Triply periodic minimal surface (TPMS) cellular structures are widely recognized for their exceptional lightweight properties and energy absorption capabilities. Achieving optimal crashworthiness necessitates a thorough understanding of design parameters and a comparative analysis of TPMS forms. This study investigates the influence of design parameters, specifically the level set constant and unit cell length, on the crashworthiness of TPMS cellular structures. The deformation behavior and crash performance of TPMS structures are examined by utilizing nonlinear finite element analysis via LS-DYNA. A comparative analysis between two prominent TPMS forms, Isotropic Woodpile (IWP) and Förstner Random Dots (FRD), is conducted. The results underscore the substantial impact of design parameters on the crashworthiness of TPMS cellular structures.

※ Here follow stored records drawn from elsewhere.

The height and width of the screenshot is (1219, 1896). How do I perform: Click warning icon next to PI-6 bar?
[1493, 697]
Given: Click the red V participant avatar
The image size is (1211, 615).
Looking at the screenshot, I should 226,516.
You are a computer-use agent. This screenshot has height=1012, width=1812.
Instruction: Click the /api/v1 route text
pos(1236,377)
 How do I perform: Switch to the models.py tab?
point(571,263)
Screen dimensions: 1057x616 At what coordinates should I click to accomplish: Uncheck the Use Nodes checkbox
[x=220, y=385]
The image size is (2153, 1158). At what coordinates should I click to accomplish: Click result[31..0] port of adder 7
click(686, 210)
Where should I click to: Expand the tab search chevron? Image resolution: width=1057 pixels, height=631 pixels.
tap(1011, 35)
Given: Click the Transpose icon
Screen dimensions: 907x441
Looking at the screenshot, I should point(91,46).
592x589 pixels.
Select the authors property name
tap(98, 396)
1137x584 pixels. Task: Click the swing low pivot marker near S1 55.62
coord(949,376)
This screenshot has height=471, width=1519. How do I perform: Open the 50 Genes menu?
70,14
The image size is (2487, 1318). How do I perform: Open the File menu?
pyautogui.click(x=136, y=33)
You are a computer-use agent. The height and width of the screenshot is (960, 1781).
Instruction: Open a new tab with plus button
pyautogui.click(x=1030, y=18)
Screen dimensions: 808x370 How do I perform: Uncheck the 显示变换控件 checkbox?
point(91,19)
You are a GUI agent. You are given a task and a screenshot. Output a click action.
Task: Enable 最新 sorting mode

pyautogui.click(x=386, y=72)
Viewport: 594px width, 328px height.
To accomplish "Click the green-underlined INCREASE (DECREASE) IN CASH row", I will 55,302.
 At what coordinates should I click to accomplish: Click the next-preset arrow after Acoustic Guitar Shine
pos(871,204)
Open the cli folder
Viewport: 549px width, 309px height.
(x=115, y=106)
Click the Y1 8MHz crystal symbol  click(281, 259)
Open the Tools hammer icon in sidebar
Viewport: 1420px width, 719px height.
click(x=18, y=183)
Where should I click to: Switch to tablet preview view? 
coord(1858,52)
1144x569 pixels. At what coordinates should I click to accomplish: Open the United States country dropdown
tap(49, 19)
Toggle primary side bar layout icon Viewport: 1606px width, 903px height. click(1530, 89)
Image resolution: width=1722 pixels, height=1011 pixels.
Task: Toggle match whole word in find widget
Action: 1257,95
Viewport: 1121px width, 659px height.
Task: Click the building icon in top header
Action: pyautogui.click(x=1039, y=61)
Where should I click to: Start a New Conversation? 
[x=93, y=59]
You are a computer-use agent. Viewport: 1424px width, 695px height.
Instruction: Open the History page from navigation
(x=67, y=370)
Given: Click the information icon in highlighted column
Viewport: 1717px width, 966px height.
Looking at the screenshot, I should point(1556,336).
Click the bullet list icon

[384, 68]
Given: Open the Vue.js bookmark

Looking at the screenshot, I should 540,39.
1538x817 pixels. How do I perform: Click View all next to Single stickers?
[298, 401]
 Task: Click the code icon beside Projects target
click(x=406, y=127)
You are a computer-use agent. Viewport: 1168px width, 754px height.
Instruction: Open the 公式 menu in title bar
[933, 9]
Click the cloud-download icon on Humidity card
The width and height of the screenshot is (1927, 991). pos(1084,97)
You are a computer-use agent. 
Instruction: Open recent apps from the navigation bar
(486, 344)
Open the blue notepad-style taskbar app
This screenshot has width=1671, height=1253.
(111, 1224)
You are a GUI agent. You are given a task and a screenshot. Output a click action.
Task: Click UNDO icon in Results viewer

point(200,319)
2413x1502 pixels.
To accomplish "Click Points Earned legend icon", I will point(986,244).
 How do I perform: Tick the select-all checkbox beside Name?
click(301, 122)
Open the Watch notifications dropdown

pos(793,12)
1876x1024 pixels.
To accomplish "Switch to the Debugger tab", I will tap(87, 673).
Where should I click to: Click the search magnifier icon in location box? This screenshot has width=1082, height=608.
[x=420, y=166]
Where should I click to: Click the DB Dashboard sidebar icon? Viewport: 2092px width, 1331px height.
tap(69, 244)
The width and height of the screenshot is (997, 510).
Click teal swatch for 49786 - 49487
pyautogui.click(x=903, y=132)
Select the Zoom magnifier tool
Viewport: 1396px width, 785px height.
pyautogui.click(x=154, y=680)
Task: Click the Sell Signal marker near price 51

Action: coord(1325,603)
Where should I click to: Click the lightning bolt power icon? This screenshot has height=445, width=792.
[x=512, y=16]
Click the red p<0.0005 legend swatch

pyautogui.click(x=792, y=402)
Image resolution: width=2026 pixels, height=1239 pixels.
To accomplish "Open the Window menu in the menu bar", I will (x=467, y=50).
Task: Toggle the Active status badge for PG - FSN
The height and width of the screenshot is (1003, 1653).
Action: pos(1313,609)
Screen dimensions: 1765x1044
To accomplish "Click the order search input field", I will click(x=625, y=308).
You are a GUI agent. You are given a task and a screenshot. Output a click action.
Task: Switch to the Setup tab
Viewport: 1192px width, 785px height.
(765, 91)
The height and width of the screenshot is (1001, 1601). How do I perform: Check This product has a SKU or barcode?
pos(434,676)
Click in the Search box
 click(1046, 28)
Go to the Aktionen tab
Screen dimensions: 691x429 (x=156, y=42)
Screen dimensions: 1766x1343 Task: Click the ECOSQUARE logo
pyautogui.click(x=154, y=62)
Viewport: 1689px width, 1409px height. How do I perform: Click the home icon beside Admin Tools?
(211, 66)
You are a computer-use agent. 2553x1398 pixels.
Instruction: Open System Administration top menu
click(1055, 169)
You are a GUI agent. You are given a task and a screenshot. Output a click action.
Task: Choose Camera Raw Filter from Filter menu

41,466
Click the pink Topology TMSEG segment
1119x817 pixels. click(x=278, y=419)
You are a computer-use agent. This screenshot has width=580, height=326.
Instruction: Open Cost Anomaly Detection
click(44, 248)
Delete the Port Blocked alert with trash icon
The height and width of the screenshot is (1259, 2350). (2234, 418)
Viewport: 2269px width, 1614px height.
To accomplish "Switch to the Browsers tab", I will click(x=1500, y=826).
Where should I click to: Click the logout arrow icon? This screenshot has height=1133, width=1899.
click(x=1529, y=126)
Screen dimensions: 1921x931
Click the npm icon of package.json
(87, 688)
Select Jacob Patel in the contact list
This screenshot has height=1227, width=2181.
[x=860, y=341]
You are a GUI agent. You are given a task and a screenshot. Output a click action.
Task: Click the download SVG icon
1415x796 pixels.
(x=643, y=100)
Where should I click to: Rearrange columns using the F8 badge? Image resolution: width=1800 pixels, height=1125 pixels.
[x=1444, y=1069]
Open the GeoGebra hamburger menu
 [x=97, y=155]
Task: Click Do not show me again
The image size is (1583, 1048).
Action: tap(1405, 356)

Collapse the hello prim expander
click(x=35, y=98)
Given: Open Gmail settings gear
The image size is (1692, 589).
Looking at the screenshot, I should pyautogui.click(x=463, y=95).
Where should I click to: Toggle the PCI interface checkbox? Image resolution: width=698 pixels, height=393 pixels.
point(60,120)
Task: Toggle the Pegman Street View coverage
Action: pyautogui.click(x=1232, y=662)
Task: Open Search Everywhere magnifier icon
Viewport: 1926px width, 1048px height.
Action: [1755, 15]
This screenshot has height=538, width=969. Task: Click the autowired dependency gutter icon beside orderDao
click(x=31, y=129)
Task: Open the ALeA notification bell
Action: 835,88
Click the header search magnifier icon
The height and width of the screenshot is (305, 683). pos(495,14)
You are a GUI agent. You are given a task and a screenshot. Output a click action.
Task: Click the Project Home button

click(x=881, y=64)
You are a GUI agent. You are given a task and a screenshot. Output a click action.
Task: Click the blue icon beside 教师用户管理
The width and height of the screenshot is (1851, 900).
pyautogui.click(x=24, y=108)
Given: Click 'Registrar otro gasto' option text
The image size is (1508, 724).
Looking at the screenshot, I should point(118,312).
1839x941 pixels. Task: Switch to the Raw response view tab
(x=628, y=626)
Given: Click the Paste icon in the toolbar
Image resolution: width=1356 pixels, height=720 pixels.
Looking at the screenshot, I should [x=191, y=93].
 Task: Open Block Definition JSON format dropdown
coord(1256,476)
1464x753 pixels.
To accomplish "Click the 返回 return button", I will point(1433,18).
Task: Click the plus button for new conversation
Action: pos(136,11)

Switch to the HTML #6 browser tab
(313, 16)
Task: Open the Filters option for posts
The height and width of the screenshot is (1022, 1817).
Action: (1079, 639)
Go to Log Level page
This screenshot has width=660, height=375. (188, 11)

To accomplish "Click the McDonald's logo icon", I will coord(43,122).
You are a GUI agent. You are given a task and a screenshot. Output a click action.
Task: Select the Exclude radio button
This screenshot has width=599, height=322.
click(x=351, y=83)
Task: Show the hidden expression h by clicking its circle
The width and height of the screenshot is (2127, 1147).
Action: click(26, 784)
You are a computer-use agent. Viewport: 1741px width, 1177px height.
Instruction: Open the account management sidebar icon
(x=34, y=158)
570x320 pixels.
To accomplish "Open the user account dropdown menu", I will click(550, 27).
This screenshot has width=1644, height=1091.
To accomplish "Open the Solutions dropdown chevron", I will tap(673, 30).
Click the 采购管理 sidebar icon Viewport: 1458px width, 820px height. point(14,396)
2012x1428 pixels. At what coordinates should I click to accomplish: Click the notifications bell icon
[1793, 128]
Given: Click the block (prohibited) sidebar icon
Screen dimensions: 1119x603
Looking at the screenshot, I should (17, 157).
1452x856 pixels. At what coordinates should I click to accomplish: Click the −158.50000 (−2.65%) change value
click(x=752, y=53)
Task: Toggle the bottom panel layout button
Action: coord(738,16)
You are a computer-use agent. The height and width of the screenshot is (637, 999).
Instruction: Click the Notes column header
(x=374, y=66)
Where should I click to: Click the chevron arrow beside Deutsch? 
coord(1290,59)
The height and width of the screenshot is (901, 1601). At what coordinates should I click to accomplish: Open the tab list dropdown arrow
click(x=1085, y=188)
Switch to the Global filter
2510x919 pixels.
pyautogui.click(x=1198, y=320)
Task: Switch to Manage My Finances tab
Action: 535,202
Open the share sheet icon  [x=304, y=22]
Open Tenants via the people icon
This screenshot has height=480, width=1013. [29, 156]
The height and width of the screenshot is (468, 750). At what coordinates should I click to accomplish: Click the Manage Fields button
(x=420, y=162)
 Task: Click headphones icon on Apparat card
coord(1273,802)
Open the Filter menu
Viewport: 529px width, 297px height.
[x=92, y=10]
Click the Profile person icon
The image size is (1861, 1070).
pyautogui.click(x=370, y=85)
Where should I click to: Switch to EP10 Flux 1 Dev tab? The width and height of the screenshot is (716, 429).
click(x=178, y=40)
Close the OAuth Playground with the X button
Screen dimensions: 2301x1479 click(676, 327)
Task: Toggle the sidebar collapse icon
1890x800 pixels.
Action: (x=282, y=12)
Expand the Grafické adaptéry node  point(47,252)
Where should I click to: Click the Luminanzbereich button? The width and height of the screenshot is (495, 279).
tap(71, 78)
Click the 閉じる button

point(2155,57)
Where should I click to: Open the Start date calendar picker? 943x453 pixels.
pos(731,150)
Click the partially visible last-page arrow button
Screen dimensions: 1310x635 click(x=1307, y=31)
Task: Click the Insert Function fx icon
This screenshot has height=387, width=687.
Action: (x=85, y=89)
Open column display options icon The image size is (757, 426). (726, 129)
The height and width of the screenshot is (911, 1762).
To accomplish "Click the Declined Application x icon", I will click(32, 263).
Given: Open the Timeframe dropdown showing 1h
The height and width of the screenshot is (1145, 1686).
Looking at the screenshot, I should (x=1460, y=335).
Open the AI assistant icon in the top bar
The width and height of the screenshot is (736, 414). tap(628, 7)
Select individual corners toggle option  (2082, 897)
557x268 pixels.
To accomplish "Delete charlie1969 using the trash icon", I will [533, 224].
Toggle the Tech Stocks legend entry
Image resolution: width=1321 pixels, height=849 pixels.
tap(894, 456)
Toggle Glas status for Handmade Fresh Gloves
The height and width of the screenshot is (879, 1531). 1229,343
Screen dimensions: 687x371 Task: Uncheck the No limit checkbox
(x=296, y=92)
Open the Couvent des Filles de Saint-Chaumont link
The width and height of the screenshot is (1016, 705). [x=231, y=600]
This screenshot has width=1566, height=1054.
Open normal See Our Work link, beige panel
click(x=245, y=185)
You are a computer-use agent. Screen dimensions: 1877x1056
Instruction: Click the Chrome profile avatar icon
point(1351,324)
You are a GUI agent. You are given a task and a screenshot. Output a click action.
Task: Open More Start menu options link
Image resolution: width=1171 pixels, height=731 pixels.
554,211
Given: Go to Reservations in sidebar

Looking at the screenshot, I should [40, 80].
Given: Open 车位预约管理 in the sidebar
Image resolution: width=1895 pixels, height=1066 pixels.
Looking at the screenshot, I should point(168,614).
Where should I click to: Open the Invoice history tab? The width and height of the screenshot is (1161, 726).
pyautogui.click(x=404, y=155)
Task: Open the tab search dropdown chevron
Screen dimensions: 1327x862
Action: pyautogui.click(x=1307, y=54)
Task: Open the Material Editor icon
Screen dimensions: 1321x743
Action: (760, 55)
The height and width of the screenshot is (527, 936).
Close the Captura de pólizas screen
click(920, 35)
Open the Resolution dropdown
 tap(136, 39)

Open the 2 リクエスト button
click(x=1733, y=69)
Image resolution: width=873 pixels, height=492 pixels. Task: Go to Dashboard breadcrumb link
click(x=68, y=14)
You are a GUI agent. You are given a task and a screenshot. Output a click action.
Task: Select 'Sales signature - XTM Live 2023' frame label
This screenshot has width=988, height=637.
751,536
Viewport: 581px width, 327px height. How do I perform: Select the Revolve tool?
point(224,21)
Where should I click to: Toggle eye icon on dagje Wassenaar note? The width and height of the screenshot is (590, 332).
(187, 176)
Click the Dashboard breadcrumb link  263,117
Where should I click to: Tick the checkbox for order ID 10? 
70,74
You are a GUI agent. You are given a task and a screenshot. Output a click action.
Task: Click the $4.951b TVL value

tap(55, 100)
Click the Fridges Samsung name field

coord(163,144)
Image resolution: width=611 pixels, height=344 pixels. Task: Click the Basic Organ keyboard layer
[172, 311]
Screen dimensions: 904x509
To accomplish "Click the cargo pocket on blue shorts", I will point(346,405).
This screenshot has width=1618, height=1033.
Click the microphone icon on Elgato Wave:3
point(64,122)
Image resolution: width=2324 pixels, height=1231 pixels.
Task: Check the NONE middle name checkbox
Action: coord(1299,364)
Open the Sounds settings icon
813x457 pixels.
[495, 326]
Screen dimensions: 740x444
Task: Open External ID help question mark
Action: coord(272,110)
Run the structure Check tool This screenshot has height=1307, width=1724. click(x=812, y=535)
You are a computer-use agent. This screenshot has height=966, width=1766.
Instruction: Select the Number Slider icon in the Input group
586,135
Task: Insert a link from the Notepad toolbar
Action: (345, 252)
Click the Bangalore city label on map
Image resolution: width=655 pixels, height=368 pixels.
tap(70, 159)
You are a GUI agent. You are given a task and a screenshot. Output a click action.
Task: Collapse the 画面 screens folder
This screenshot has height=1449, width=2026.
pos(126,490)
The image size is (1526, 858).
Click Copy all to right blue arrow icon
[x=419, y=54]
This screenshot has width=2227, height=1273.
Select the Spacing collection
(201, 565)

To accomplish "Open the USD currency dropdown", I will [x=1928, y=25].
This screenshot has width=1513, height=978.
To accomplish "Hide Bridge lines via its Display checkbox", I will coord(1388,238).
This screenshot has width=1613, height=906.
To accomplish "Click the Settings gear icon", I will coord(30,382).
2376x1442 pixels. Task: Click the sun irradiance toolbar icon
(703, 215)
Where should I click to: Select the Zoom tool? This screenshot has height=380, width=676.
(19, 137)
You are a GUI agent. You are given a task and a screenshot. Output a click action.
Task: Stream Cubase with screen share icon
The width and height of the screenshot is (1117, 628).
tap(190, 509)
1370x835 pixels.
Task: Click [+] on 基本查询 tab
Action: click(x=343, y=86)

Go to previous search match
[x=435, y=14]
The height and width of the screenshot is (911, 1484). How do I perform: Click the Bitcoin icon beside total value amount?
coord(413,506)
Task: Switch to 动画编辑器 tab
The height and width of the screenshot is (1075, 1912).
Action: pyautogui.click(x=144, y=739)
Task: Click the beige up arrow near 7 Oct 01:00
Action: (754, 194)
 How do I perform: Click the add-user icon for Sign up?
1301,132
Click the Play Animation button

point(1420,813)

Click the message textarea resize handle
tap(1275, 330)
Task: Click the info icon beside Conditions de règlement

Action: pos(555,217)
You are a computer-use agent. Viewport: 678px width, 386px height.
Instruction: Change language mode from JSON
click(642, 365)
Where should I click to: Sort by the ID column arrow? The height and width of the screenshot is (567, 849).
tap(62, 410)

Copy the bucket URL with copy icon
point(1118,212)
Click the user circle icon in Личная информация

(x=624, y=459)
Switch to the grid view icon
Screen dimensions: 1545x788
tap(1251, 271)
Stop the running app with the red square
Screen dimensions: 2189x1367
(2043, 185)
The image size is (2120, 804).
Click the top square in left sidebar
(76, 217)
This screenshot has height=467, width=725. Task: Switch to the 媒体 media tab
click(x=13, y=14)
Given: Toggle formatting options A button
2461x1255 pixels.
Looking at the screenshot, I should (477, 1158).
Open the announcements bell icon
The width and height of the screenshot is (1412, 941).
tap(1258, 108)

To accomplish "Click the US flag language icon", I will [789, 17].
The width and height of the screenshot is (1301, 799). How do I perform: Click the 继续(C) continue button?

FRD demonstrates superior crashworthiness characteristics, including enhanced specific energy absorption and reduced initial peak force, particularly at low relative density, surpassing the performance of IWP. These findings highlight the potential of TPMS structures, especially FRD, as promising candidates for energy absorber design, given their lightweight nature and exceptional crashworthiness properties. The study's comprehensive investigation of design parameters and comparative analysis enhances the understanding of TPMS cellular structures, offering valuable insights for optimizing their crashworthiness in energy absorption applications.